Seanad debates

Wednesday, 30 January 2008

The 70th Anniversary of the Constitution: Statements

 

5:00 pm

Photo of Eoghan HarrisEoghan Harris (Independent)

I had not intended to make a contribution until I heard the extraordinary and lucid exchanges between Senator Regan's fine exegesis on the background to the Constitution and the Minister's subsequent response. It is not often that one is unwilling to leave the Chamber. While I had planned to attend to more urgent business in my office, as I listened to them I realised there was nothing better on the box, so to speak. On a day on which the Oireachtas concerns itself with what I believe future historians will consider to be no more than a hill of beans — I refer to the fallout from the Mahon tribunal — it is good to be reminded of the great mountains of our democracy. During the Minister's exceptional tour de force on the historical, legislative and political aspects of the Irish Constitution, I shared Senator Rónán Mullen's urge and felt the same twitch in my fingers to take notes because he opened my eyes. Having grown up with John M. Kelly's marvellous work on the Irish Constitution, I had believed that I knew a little about the subject but I discovered the limits of my ignorance.
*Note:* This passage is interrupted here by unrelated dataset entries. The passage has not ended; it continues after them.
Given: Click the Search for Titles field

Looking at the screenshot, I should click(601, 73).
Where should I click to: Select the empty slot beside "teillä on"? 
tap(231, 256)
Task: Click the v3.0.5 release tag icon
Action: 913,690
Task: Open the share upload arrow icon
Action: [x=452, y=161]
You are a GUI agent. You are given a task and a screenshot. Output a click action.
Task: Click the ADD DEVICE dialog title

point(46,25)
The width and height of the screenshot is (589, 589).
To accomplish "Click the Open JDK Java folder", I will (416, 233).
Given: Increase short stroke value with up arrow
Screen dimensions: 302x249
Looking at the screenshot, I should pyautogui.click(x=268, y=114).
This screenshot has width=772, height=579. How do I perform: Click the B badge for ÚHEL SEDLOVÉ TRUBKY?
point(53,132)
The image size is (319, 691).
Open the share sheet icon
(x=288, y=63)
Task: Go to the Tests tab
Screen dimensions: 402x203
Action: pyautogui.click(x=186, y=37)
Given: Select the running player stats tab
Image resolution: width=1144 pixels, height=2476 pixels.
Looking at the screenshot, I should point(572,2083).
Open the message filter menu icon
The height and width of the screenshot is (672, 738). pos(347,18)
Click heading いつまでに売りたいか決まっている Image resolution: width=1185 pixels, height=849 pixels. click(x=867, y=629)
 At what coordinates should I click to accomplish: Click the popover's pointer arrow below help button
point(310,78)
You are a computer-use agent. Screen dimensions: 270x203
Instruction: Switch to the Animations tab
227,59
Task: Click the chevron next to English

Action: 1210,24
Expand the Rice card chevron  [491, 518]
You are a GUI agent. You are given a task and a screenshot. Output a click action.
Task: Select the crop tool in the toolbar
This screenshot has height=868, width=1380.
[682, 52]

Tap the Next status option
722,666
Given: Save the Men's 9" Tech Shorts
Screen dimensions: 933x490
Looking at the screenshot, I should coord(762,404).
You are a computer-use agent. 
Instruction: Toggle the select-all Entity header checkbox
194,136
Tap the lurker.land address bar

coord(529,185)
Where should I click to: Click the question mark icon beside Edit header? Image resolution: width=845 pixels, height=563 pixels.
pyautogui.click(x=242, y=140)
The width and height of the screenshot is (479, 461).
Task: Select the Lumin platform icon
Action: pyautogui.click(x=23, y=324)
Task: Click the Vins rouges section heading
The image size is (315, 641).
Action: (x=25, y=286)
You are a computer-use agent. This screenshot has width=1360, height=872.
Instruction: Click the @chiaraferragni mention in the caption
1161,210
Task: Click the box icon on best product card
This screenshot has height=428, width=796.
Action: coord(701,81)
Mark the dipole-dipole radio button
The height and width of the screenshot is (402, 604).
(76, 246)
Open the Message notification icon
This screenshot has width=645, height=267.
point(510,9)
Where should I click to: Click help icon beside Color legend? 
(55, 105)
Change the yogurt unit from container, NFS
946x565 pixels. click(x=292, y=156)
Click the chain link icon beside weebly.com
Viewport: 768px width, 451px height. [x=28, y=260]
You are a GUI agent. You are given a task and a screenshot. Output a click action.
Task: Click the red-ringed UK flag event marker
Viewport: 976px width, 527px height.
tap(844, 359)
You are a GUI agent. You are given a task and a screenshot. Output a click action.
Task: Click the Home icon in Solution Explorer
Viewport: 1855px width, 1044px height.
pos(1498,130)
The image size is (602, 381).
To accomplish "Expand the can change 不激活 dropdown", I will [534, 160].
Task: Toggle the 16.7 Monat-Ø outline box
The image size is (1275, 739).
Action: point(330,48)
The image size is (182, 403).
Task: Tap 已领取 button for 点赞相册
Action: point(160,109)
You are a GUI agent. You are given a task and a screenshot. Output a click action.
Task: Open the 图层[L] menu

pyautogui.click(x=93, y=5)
This has prompted me to mention my recollection of reading the great conservative historian, Michael Oakeshott. Shortly after the enactment of the Irish Constitution he undertook a comparative study of all European constitutions and considered the former to be the most perfect of them in its attempt to achieve social and political harmony at a very difficult time. The aspect of the Irish Constitution that I like, about which the Minister has reminded Members, is its modesty. Unlike the great prescriptive constitutions such as the French revolutionary injunction to liberty, equality and fraternity or the American constitution's injunction to life, liberty and the pursuit of happiness, the Irish Constitution does not tell its citizens to do anything. It has no prescriptions for a happy and better life. It simply tells them modestly how they might live with one another in a body politic. This was a tremendous achievement. Senator Regan correctly demonstrated its origins in the Free State constitution, to which the Minister rightly paid tribute, as well as reminding Members that its origins went further back into the great home rule parliamentary tradition and to British common law.

One of the Irish Constitution's fine points is that it breathes the Christian and Graeco-Roman tradition. It is deeply informed by the Greek spirit of liberty, the Roman respect for laws and the Christian notion of social justice and harmony. We should applaud the fact that such a Christian document is so capable of serving in such secular times. We are very lucky because, whatever today's contributions lacked in quantity, they certainly made up for it in quality.